JPS6219075A - Method of extrusion processing of food and extruder therefor - Google Patents

Abstract

PURPOSE:To improve processing properties of food, by passing an ingredient which is fluidized under heating through fractionating passageways of a self- heating element before the ingredient is extruded from a die so that the ingredient is rapidly heated to a desired processing temperature by direct heating. CONSTITUTION:A food ingredient which is made into a molten state by an extrusion mechanism 4 is fed to a temperature controlling mechanism 7, sent to the plural passageways 18 of a self-heating element 12 and rapidly heated at high temperature by a large amount of heat by direct heating to a desired processing temperature. The high-temperature ingredient having passed through the heating element 12 is directly extruded from a die 8 or sent to the plural flow channels 27 of a cooling member 17, cooled to a proper temperature and extruded from the die 8.

Description

DETAILED DESCRIPTION OF THE INVENTION (Field of Industrial Application) The present invention relates to a food extrusion processing method and an extruder used therein.

(Prior Art) As extruders used for processing pet food, feed, snack foods, etc., single-screw or twin-screw extruders used for molding or kneading plastics, etc. are used. This is because the functions of kneading, shearing, pressurizing, and other processes while heating the material and extruding the molten material from the die in fixed quantities are almost the same.

By the way, unlike plastic materials which are substantially water-free, food materials contain a lot of water, and because of their high water content, a large amount of heat is required to heat them.

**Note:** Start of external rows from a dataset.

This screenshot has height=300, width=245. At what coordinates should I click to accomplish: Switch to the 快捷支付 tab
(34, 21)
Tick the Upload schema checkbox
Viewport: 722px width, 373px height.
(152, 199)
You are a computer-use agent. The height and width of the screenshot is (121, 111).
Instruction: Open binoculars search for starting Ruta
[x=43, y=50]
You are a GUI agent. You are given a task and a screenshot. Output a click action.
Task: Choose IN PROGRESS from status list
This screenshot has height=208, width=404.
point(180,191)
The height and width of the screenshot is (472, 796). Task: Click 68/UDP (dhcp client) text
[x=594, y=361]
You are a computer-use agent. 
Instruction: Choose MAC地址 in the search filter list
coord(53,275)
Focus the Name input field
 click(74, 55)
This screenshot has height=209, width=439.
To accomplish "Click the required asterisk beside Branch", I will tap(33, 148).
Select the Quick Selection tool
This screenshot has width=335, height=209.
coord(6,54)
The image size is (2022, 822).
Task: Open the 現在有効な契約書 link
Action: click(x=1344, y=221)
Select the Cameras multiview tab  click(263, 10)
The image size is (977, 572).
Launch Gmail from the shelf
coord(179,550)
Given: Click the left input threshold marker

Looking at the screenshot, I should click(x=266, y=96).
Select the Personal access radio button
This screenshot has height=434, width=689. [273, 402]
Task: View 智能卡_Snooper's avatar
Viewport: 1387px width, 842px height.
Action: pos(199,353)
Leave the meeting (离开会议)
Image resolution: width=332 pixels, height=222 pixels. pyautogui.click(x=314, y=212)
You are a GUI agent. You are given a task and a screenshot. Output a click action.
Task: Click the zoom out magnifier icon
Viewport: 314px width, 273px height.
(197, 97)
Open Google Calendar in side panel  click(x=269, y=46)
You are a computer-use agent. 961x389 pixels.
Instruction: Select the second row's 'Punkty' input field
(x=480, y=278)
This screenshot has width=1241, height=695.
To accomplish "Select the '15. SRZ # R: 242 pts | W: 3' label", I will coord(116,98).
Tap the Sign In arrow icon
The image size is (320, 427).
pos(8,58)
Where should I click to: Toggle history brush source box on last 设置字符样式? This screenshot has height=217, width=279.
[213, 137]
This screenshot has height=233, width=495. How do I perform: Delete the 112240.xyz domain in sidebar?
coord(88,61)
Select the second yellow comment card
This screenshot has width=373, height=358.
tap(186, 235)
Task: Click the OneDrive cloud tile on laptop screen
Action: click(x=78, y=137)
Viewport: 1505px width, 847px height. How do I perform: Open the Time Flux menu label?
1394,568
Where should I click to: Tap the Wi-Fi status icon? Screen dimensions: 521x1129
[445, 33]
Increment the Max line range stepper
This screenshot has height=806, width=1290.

However, when using a conventional plastic extruder, it is difficult to rapidly heat to high temperatures, the temperature is insufficiently raised, and the processing time and distance in the extruder must be lengthened.

These problems can be solved to some extent by applying the technology for plastic processing disclosed in Japanese Patent Laid-Open No. 59-187830.

That is, there is a technique in which a heating body having a plurality of material passages is provided between a molten material extrusion mechanism and a die for molding the extruded material, and the heating body controls the temperature of the material passing through the passage.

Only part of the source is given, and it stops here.